> **Aim of the exercise**: Find the line in the entries below that contains "Screen dimensions: 2048x1152". Repeat it exactly, and every line after it through the line that contains "Task: Disable the".

> **Provided material**:
- Opening Delimiter -

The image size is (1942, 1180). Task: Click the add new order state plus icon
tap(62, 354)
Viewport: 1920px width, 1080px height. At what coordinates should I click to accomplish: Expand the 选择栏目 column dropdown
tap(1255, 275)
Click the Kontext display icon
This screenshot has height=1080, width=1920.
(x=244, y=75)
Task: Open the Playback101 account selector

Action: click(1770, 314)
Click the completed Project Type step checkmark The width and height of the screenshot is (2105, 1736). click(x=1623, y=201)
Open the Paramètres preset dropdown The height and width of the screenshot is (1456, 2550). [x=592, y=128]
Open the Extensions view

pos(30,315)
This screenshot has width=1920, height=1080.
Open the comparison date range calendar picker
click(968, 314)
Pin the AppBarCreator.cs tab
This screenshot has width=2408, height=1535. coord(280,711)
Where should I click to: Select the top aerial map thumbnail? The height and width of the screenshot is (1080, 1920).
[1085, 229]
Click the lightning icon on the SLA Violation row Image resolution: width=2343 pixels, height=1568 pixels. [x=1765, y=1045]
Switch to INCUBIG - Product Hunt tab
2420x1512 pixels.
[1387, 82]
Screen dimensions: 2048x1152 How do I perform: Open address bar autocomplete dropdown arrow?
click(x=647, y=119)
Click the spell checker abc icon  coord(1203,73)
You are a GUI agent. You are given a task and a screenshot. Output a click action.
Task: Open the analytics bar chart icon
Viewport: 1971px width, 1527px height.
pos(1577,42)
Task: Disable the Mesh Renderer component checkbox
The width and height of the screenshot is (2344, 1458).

- Closing Delimiter -

> **Answer for the task**:
Screen dimensions: 2048x1152 How do I perform: Open address bar autocomplete dropdown arrow?
click(x=647, y=119)
Click the spell checker abc icon  coord(1203,73)
You are a GUI agent. You are given a task and a screenshot. Output a click action.
Task: Open the analytics bar chart icon
Viewport: 1971px width, 1527px height.
pos(1577,42)
Task: Disable the Mesh Renderer component checkbox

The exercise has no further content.